* [PAGE EXTRACT]
- - -

[cairo] Surface error not set when using cairo_show_text() with invalid utf8

Tue Nov 2 07:43:37 PDT 2010

2010/11/2 Bill Spitzak <spitzak at gmail.com>:
> PLEASE do not make UTF-8 errors stop any output!
>
> A lot of deluded systems engineers think doing this will "force people to
> use Unicode correctly". But it does not, in fact it does the exact opposite!

The fact that people, upon misusing cairo api by feeding it non-UTF-8
encoded data, do not resolve the problem properly, but resort to the
kind of ugly hacks you mention below, can hardly be blamed on the
"deluded system engineers" that made the supporting libraries.

- - -

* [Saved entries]
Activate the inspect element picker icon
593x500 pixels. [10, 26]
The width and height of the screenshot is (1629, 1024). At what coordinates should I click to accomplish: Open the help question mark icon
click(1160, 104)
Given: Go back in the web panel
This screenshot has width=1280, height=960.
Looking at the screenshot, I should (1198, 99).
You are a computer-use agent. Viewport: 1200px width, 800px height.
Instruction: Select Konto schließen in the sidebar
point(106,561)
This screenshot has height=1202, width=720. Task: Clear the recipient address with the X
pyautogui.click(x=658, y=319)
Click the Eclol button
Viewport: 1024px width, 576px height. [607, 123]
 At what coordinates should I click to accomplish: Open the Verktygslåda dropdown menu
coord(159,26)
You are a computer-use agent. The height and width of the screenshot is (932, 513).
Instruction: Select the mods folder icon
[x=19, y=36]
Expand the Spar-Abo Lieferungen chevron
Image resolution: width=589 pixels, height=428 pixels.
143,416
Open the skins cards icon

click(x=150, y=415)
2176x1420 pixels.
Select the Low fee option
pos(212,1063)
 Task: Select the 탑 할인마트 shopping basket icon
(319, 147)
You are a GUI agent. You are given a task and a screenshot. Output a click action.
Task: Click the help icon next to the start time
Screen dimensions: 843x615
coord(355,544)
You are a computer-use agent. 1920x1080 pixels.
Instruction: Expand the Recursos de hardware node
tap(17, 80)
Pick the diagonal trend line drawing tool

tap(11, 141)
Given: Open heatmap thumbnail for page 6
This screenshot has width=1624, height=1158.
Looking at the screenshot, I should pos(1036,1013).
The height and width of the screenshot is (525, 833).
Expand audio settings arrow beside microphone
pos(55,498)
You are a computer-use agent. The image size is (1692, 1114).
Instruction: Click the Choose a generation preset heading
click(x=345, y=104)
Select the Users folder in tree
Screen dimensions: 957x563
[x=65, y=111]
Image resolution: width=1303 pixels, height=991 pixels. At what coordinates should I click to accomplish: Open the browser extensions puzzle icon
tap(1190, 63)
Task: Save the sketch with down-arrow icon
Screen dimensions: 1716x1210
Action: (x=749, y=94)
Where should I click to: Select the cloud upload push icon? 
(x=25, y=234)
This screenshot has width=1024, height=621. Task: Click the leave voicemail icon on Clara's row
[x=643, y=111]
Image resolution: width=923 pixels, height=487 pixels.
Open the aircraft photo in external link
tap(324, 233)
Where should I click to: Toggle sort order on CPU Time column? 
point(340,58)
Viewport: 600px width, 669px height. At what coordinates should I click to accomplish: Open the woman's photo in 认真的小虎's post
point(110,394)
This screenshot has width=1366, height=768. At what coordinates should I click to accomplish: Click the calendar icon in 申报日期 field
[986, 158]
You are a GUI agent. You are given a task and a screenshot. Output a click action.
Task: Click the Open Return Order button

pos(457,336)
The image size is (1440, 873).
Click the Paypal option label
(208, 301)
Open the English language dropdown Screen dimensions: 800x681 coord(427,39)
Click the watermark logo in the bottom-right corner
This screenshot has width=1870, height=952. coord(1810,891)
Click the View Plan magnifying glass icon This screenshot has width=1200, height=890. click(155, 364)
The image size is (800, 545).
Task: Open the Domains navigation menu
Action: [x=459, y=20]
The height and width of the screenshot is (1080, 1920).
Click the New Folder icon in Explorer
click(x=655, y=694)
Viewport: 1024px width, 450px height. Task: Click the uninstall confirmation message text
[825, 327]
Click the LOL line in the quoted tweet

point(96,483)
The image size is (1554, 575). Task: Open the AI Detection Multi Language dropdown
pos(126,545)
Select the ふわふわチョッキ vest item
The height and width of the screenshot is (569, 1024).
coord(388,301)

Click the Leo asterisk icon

- - -

* [WRITTEN TASK A]
Can you reproduce the cairo post word for word, everything from "The fact that" down to "the supporting libraries."?
* [WRITTEN TASK B]
Could you turn everything in the rows, from the line containing "The image size is (1554, 575)." down to the last row, into a JSON list of strings, one per line and skipping blank lines?
The cairo post and the rows are unrelated.

* [COMPLETE ANSWER A]
The fact that people, upon misusing cairo api by feeding it non-UTF-8
encoded data, do not resolve the problem properly, but resort to the
kind of ugly hacks you mention below, can hardly be blamed on the
"deluded system engineers" that made the supporting libraries.

* [COMPLETE ANSWER B]
[
  "The image size is (1554, 575). Task: Open the AI Detection Multi Language dropdown",
  "pos(126,545)",
  "Select the ふわふわチョッキ vest item",
  "The height and width of the screenshot is (569, 1024).",
  "coord(388,301)",
  "Click the Leo asterisk icon"
]